There is nothing wrong with tax cuts that give the struggling a break, reward and encourage savings and investment or boost a sagging economy. But really lavish tax cuts -- especially during the costly uncertainties of wartime -- can be defended only with the discredited voodoo of supply-side economics.
If taxes are deeply cut, the theory goes, wealthy people invest their windfall, businesses thrive and jobs are created. Then, new tax revenue generated by this prosperity, even at lower rates, more than makes up for the original tax reductions and can even pull the federal government out of its deficit. Unfortunately this is poppycock, as the federal deficits that piled up during Ronald Reagan's presidency attest.
The Congressional Budget Office, even using guidelines demanded by Republicans, could not find any supply-side miracle in President Bush's proposed additional $725 billion in cuts over the next decade -- what Bush calls "my economic growth and job creation program." In fact, the budget office reported, the deficit would balloon to more than $1 trillion over the next five years, even generously counting the economic stimulation the tax cuts would generate. As economists warn, swiftly rising deficits encourage higher interest rates, which would put added pressure on a struggling economy.
The folly is multiplied by the unknowns that face the nation -- a stagnant economy, the war in Iraq and the potential for new terrorist attacks in the United States.

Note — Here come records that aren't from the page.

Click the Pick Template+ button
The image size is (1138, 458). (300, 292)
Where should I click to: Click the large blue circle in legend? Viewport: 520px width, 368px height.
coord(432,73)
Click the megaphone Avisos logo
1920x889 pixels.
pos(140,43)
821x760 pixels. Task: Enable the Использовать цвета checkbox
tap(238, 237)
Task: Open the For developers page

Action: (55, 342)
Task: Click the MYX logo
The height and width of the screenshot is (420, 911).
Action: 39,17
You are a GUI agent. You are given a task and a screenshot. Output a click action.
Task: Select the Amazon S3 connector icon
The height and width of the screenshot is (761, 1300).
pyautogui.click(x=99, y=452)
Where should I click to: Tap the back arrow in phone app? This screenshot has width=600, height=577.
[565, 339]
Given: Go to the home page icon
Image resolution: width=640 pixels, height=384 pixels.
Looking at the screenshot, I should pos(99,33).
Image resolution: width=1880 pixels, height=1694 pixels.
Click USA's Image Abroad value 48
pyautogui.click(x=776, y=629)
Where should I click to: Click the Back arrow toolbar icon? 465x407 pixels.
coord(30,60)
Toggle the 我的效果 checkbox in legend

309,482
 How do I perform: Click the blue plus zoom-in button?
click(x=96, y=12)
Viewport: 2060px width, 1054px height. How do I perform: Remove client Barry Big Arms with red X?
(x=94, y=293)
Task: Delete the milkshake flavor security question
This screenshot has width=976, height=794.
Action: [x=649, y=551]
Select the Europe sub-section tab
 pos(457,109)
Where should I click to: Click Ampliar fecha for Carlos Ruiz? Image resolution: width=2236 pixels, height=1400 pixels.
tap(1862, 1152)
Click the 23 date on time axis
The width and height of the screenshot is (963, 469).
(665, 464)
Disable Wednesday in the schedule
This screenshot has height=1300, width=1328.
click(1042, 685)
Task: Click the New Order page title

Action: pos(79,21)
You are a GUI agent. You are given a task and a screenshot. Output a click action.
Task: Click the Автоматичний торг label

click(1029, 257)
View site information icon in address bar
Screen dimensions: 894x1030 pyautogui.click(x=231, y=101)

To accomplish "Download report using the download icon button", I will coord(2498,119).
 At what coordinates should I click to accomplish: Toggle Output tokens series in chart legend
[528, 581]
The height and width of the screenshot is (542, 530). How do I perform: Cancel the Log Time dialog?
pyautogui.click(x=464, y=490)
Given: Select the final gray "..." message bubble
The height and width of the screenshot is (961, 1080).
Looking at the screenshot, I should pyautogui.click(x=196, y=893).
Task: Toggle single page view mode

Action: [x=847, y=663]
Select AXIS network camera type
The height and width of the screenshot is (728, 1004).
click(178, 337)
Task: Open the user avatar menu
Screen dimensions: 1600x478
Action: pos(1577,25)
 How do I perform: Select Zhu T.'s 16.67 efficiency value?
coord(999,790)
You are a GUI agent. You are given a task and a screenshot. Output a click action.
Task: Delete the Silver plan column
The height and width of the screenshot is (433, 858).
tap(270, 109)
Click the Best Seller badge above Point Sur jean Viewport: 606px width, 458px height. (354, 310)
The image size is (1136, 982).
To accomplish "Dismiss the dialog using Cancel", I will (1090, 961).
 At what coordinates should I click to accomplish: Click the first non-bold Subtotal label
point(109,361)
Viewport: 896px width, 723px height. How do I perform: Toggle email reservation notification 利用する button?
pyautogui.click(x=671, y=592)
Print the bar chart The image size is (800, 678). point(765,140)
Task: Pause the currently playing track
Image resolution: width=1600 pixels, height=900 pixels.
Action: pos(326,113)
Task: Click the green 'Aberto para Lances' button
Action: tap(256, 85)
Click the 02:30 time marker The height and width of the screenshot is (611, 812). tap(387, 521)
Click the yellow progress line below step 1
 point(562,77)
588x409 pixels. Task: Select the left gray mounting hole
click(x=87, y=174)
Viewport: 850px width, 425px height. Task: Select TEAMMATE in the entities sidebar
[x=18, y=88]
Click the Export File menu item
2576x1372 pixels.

Bush asked Congress this week for a supplemental appropriation of $75 billion, mostly to finance the war but also to bolster security at home. It is probably just a down payment.
A worried bipartisan group of senators was able to whittle down the proposed tax break to $350 billion on Tuesday, sending Bush loyalists huddling to plot a new strategy. The House version of the federal budget still contains the full $725-billion tax cut, and its devotees may be looking toward a Senate-House conference to regain the full amount. No argument will be able to take into account the cost of war, because it is at this point unknowable. How much will the United Nations offer, and in what form? That's completely up in the air.
As Federal Reserve Chairman Alan Greenspan said in February as war loomed, it's uncertainty, not a lack of fiscal stimulus, that is stalling the economy. This uncertainty means that even $350 billion more in tax cuts, on top of last year's $1.35 trillion in cuts, is too much right now.
One GOP fallback is to reduce the dividend tax by half, rather than eliminate it altogether, as Bush asked. Democrats would like to shift more of the cuts to the middle class.
The best course right now, however, is no course. Simply delay any decision until the growing debts of war are known. Make a decision on the basis of knowledge, not wishes.